“Mae Marsh.”
“I’ll remember, and I’ll put you in a movie some day.”
Right about now Dell Henderson was directing a picture in which Fred Mace was playing the lead and Margaret Loveridge had a part. It was understood about the studio that Mr. Mace was quite taken with the charms of the fair Margaret. Now Margaret couldn’t get out on location, and she wanted to send a message to Fred Mace, so she sent little sister, and little sister looked so terrible to Mr. Mace that he said to her, “Don’t let Griffith see you or your sister will lose her job.”
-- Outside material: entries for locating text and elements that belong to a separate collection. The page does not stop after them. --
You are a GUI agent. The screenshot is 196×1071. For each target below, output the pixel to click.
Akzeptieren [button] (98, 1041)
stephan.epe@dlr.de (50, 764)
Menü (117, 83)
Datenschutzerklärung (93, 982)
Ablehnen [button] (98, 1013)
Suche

When Mace saw Margaret again he said, “Don’t have your sister come around the studio looking like that.”
And Margaret answered, “Well, I will, for Mr. Griffith is going to use some children at San Gabriel and she is going to be one of the children.”
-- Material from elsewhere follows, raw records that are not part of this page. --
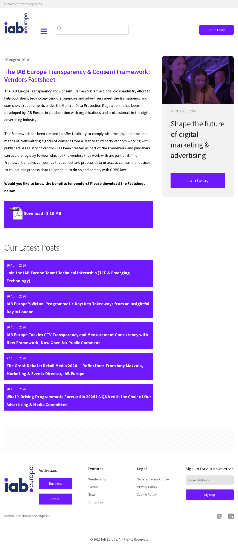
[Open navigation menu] (43, 31)
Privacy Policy (147, 487)
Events (93, 487)
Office (55, 499)
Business (55, 483)
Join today (197, 180)
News (92, 494)
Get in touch (216, 30)
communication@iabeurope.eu (27, 516)
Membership (97, 479)
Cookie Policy (147, 494)
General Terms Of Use (153, 479)
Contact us (96, 502)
“All right,” answered Mace, “take your chance.”
And at San Gabriel Mae did a little more of the funny hop skip, and she talked up rather pert to the director, “You think you’re the King” sort of thing, and he liked it, and he said to Dell, “The kid can act, she’s great, don’t you think so?”
Dell answered “yes,” but he didn’t think so. No one thought so but Mr. Griffith.
A few weeks later when little Mae Marsh came to the studio carrying a book and the boys made jokes about it, Dell said to himself, “When she puts that down, I’m a-going to see.” The book was Tennyson’s poems. The boys knew when a new actress came with such literature that Mr. Griffith was already seeing her bringing home the cows, or portraying some other old-fashioned heroine of the old-fashioned poets.